Begoña Eguiluz



Andrabaltza, "señora negra" fue el sobrenombre de mi bisabuela y el talismán de mi niñez. Lo que sé de ella cabe en muy pocas palabras. No sabía tocar al piano "Una furtiva lágrima", ni hacía natillas, ni arroz con leche. No cantaba; quizá no tuviera tiempo. Era demasiado fuerte y escasamente dulce. No existe un solo retrato que la recuerde.

Fue la dueña orgullosa de un barco carbonero de dos chimeneas que recorría el Cantábrico y la única liberal en un pueblo de acérrimos carlistas.
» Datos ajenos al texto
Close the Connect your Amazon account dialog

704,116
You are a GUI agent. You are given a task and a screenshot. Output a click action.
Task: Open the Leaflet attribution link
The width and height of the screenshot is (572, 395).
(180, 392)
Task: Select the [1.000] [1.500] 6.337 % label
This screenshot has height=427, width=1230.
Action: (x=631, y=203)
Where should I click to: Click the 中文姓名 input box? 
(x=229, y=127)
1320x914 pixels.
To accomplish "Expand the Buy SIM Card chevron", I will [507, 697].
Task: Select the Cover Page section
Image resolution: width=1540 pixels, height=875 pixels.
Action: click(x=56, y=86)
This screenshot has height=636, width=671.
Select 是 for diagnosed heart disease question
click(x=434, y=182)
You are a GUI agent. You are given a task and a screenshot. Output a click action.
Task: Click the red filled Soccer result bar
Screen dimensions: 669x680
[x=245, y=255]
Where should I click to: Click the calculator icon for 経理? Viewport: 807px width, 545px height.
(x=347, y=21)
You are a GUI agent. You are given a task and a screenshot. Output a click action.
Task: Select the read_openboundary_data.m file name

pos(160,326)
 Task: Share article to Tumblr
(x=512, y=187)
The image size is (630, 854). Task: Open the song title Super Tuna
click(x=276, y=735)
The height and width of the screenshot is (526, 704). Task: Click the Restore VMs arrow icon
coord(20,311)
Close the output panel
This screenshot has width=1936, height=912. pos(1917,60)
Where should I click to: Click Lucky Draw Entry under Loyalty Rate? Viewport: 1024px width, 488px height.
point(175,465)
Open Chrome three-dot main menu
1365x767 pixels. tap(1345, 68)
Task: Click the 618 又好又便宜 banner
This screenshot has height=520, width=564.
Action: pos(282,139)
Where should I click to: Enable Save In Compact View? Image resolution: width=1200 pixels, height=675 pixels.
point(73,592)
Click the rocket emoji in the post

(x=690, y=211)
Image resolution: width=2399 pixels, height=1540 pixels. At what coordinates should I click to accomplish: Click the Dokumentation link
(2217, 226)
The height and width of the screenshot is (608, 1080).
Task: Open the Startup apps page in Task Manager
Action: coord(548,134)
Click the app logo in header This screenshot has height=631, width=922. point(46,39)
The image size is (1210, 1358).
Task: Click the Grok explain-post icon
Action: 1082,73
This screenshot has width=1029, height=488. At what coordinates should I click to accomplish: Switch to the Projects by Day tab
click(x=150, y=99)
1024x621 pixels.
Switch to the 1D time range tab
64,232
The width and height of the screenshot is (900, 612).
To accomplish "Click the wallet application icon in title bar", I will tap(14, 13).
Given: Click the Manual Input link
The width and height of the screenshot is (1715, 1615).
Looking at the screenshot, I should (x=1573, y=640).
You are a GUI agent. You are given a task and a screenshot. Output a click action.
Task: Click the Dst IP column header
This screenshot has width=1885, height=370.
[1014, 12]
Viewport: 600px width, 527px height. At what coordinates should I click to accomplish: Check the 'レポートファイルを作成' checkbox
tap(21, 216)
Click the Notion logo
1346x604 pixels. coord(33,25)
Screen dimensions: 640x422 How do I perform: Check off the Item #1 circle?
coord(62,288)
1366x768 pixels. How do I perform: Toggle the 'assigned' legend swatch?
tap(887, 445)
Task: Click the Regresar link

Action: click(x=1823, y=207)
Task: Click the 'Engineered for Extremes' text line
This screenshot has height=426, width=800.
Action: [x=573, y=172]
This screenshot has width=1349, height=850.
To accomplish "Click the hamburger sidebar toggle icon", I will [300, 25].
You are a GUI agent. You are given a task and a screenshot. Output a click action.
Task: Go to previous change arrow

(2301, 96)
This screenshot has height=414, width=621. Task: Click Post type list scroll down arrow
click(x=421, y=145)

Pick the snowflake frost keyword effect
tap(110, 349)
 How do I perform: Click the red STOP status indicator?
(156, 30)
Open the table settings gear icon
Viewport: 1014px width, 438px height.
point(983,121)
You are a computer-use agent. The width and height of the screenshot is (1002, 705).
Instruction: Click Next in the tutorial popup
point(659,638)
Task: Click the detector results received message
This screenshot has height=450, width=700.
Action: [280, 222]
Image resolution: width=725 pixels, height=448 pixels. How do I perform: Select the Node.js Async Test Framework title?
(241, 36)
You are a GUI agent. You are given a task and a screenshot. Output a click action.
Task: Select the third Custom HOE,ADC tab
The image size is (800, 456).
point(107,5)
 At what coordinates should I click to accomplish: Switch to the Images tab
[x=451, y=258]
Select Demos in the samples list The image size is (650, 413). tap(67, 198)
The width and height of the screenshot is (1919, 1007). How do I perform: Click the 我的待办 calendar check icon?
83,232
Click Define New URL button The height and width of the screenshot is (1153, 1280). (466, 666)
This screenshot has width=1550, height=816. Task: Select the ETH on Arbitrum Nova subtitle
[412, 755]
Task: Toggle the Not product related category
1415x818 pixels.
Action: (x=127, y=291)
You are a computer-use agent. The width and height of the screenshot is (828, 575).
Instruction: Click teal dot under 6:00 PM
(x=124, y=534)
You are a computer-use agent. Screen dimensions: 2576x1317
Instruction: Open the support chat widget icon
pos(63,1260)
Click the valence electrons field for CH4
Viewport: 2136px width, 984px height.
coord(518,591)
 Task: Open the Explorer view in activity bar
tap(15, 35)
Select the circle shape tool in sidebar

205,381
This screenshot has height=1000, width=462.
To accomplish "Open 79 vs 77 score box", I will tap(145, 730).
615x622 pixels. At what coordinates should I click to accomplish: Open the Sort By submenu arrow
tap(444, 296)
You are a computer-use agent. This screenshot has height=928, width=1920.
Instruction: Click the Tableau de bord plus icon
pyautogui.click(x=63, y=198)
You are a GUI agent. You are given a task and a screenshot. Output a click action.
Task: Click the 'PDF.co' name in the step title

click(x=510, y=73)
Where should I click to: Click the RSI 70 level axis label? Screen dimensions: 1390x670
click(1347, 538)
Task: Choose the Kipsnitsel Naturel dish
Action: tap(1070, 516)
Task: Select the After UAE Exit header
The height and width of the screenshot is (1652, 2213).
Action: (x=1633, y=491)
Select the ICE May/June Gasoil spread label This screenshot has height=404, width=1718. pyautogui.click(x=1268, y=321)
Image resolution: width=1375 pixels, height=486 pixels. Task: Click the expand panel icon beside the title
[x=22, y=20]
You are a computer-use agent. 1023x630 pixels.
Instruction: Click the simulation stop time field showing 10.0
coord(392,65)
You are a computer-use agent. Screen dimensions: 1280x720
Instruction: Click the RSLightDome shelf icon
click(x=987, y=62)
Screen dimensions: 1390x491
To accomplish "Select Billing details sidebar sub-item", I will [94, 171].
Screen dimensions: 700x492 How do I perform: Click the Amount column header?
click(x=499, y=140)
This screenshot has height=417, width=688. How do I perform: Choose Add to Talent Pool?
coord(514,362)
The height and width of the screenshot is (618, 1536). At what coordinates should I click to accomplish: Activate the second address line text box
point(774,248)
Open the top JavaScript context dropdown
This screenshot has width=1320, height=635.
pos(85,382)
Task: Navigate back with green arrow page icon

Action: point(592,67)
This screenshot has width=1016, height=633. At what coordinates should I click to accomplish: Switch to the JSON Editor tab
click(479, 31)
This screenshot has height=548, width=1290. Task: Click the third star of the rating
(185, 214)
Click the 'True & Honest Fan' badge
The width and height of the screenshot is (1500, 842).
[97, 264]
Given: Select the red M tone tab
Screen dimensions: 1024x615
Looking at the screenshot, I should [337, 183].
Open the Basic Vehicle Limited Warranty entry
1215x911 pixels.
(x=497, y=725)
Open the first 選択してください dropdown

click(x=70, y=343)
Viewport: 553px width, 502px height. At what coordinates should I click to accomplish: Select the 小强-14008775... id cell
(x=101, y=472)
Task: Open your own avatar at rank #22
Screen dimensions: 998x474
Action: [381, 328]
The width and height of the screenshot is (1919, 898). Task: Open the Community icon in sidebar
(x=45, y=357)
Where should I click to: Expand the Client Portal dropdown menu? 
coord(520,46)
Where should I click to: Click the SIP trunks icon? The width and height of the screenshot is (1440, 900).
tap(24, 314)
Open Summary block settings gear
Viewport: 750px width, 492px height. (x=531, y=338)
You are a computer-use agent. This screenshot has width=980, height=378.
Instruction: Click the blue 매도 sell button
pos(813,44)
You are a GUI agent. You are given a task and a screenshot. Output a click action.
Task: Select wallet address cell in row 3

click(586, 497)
Aunque fue denostada más de una vez desde el púlpito, no dejó de acudir un solo día a misa de seis con la cabeza bien alta, jamás dejó de ser liberal tampoco

Cuando niña venida de otros mares, recalé en su puerto, mi padre me enseñó que frente a la pregunta inevitable:- ¿De quién eres?, debía contestar; -¡ Andrabaltza!- para establecer mi linaje. Su nombre trasgresor me abrió las puertas y las sonrisas, me procuró un sitio en las cocinas, peras de navidad, viajes en burro y un sinfin de historias de aparecidos...

Me enamoré de su nombre y de su heterodoxia y los consideré mi herencia.